WHAT YOU WILL DO -
Reproduce the records from the beginning through the line containing "[x=226, y=140]", inclusive, with the requests unchanged, and rescale every coordinate in the answers by 0.3, rounding to the nearest whole number with halves rounded up. Do not alter any number in the requests or their format samples.

EXTRACTED DATA -
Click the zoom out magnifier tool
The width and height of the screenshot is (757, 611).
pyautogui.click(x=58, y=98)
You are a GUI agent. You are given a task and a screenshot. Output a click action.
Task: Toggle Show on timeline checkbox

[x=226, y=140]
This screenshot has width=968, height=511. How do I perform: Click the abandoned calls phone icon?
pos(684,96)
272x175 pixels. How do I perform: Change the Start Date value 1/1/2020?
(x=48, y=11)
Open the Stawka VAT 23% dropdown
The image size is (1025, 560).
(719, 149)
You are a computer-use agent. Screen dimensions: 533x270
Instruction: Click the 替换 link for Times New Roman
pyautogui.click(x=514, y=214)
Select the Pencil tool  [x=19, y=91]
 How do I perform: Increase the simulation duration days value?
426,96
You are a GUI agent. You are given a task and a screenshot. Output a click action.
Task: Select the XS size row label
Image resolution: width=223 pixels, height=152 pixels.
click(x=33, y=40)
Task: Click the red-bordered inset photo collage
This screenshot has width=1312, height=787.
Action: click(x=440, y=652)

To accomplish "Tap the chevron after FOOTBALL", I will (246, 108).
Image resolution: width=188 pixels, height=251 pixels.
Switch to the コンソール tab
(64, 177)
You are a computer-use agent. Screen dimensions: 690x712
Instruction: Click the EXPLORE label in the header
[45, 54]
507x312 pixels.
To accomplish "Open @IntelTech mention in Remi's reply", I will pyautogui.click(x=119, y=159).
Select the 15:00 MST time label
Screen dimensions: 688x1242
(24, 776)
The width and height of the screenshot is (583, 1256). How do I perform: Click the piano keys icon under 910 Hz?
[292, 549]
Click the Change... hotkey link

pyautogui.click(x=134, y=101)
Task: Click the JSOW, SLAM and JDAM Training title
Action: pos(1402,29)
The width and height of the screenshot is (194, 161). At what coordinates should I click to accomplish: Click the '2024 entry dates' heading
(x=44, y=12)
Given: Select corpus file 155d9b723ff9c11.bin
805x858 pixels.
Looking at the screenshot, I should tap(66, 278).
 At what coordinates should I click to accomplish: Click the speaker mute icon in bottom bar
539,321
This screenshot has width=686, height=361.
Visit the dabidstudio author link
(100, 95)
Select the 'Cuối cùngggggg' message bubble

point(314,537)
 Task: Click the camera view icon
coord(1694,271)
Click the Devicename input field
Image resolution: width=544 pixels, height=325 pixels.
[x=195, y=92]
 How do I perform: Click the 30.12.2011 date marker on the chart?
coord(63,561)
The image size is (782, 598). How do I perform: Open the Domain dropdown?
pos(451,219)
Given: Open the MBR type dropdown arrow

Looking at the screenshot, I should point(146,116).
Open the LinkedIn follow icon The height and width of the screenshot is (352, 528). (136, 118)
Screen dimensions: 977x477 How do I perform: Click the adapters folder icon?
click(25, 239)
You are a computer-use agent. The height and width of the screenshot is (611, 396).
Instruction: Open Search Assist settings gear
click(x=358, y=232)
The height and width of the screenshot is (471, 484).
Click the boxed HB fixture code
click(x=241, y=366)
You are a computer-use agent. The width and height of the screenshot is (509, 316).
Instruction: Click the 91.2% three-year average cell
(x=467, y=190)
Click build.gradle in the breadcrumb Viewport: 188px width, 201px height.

COMPLETE OUTPUT -
Click the zoom out magnifier tool
The width and height of the screenshot is (757, 611).
pyautogui.click(x=17, y=29)
You are a GUI agent. You are given a task and a screenshot. Output a click action.
Task: Toggle Show on timeline checkbox

[x=68, y=42]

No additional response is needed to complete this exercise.